Real-World Implementation Benefits
Consider a typical expense management application that needs to support multiple accounting systems. Without a unified API, you would need to:
- Learn each platform's API documentation
- Handle different authentication flows
- Map data fields for each system
- Maintain separate error handling logic
- Keep up with API version changes
Apideck eliminates this complexity by providing:
One API to Learn, Not Dozens: Single integration point with one SDK to implement and one set of documentation to reference.
Stop Worrying About Field Names: Apideck translates between your data model and each platform's requirements. Send "expense" and it becomes "purchaseInvoice" for Business Central, "bill" for QuickBooks, or "supplierInvoice" for Xero.
Consistent Errors You Can Actually Debug: Clear error messages that make sense across all platforms, instead of cryptic platform-specific codes.
Automatic Retries for Rate Limits: Built-in handling of throttling with exponential backoff, so you don't have to write retry logic for each platform.
For Business Central specifically, Apideck handles the complexity of purchase invoice creation, line item management, tax calculations, and attachment uploads through a single, consistent interface.
Conclusion
Microsoft Business Central's expense APIs are powerful but require significant investment to implement correctly. Between authentication setup, understanding the data model, and handling edge cases, a direct integration can take weeks to build and months to stabilize.
A unified API approach through platforms like Apideck cuts this complexity dramatically. Instead of maintaining separate integrations for each accounting system your customers use, you build once and deploy everywhere. This saves you from integration maintenance hell and lets you focus on your actual product.

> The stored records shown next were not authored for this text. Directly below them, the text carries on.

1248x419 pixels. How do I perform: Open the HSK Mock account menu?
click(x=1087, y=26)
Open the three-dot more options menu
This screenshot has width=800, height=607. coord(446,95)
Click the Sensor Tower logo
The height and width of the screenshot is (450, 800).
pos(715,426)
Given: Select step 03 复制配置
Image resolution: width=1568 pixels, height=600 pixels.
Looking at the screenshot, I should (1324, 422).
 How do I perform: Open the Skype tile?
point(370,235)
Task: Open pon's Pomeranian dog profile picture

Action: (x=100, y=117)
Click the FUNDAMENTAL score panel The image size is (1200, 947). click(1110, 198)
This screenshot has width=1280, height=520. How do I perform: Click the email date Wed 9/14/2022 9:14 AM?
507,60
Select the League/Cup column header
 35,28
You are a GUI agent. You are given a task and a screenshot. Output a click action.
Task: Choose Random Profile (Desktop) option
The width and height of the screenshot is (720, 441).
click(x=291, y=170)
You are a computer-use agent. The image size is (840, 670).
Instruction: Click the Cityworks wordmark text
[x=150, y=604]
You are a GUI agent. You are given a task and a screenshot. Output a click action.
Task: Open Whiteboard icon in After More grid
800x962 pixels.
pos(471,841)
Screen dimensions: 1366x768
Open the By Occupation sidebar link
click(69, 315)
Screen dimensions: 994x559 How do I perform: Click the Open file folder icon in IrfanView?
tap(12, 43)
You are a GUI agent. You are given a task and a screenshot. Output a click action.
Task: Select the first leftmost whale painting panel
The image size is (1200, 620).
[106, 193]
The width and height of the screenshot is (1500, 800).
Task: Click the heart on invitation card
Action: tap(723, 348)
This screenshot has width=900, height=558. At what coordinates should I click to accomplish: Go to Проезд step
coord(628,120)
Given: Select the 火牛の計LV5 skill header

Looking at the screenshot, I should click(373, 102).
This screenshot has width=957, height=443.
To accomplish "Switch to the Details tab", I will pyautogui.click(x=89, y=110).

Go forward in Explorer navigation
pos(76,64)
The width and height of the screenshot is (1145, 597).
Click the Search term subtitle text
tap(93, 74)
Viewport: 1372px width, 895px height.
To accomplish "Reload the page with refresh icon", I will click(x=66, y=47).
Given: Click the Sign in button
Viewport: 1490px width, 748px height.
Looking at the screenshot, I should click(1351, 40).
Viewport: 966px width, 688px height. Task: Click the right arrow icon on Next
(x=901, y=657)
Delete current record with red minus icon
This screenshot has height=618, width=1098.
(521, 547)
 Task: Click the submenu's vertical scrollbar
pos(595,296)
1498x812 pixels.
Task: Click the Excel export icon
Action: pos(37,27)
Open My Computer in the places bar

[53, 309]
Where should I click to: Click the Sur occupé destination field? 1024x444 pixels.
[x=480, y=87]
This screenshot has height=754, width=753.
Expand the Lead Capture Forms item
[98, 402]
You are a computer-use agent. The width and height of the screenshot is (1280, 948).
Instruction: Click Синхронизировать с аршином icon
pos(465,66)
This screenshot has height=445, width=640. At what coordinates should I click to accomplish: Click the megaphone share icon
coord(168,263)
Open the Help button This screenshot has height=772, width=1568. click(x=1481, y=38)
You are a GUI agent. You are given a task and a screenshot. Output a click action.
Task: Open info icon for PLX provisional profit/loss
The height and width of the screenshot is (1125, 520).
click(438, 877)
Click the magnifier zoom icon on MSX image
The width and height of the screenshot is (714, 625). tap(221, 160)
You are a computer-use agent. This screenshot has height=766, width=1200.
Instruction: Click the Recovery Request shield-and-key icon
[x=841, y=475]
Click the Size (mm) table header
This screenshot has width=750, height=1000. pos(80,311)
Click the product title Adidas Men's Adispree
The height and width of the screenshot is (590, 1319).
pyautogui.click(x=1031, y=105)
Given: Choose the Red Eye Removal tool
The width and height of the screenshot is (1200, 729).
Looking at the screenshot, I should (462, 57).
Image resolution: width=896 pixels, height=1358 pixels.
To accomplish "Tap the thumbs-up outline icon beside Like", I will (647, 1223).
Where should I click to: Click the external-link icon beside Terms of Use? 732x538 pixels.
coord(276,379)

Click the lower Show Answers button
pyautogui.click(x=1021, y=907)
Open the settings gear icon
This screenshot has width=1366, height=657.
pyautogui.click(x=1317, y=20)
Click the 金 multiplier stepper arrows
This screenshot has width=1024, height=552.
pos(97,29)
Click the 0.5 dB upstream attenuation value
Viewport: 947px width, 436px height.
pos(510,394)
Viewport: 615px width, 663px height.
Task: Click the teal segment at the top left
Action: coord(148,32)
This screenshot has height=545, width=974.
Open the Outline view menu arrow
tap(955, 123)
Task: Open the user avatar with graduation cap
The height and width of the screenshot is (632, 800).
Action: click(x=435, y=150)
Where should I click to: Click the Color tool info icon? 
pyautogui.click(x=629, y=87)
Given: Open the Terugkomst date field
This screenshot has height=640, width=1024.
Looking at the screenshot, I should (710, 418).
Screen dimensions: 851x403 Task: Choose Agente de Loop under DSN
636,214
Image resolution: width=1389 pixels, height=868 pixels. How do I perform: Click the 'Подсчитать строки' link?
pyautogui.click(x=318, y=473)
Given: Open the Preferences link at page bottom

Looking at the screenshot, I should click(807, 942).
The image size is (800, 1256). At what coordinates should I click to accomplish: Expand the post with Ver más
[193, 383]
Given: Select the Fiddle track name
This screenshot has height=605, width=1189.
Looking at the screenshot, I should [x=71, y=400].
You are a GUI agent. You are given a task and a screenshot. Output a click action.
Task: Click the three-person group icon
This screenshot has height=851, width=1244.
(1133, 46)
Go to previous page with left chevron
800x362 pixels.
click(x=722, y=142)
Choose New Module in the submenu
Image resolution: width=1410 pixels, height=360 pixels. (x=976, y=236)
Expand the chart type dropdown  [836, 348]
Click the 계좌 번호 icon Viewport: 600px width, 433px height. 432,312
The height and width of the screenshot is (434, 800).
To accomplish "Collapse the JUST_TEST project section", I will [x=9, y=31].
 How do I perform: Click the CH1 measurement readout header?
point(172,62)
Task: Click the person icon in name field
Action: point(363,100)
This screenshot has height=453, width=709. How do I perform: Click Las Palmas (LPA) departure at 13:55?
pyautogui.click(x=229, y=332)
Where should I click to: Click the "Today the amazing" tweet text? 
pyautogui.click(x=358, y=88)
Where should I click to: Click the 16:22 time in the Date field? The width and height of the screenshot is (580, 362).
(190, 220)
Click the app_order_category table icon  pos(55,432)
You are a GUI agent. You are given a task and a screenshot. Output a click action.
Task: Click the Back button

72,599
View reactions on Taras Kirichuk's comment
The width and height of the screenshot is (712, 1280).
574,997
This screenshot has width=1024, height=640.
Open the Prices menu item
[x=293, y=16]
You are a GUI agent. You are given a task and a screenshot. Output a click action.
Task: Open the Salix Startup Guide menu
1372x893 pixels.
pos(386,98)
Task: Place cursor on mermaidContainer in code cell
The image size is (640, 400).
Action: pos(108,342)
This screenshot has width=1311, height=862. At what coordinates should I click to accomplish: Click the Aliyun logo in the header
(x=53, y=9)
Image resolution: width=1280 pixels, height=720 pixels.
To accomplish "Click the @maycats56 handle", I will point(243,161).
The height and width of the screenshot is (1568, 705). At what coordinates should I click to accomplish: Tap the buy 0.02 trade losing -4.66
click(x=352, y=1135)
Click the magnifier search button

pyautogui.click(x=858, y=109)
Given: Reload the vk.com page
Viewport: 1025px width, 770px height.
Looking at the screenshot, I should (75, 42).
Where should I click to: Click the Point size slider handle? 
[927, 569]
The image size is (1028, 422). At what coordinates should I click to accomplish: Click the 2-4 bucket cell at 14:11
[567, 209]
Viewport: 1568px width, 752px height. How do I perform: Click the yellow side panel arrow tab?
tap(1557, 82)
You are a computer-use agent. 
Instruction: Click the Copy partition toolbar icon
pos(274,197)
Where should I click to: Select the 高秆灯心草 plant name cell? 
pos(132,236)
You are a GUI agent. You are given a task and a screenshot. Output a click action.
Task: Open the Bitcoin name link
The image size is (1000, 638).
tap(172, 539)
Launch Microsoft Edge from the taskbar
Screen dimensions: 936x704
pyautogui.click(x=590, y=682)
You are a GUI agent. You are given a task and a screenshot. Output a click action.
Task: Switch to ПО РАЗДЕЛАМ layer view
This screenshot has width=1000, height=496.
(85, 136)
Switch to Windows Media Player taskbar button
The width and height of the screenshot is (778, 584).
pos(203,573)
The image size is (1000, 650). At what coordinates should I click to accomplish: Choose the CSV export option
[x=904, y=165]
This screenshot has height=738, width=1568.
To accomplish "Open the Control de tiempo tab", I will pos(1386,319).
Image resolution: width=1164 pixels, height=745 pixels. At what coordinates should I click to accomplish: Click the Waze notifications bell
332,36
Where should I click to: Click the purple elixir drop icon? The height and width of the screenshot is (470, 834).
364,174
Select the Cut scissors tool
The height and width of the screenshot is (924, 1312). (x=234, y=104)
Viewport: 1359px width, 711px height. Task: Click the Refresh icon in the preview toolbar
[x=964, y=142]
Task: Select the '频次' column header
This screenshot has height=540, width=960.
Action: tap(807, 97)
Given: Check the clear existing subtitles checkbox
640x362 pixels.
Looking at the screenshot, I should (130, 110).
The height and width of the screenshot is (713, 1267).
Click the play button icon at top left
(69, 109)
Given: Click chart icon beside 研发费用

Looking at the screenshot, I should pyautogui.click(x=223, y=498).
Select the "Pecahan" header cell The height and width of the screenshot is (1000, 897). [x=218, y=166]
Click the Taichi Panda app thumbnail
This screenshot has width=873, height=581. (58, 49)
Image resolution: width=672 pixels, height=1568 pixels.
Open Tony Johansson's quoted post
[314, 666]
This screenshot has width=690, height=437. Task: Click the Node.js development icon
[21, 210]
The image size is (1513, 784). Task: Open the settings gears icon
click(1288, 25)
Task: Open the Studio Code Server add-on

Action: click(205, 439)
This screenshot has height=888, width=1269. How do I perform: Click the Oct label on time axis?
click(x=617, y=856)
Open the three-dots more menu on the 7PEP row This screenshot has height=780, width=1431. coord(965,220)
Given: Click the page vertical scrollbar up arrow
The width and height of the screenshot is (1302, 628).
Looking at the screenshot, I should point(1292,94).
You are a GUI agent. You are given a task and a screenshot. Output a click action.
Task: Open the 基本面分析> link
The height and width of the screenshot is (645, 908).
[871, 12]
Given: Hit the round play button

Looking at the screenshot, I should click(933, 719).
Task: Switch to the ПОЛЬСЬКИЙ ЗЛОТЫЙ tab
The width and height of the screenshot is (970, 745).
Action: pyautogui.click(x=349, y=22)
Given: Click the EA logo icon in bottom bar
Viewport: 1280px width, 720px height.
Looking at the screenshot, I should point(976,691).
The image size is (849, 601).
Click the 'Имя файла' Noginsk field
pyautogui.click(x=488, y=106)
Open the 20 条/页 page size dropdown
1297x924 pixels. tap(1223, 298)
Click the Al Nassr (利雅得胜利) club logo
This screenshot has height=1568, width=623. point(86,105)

Whether you integrate directly or use a unified API, remember that expense management is about more than just moving data. Handle edge cases gracefully, provide clear feedback when things break, and make sure your solution scales as transaction volumes grow.
For teams developing expense management, accounts payable, or financial automation tools, the decision between direct and unified APIs often hinges on resources and scope. If you're only supporting Business Central, a direct integration might work. But if you need to support multiple platforms or want to move fast, a unified API gives you the abstraction layer that lets you ship features instead of debugging integrations.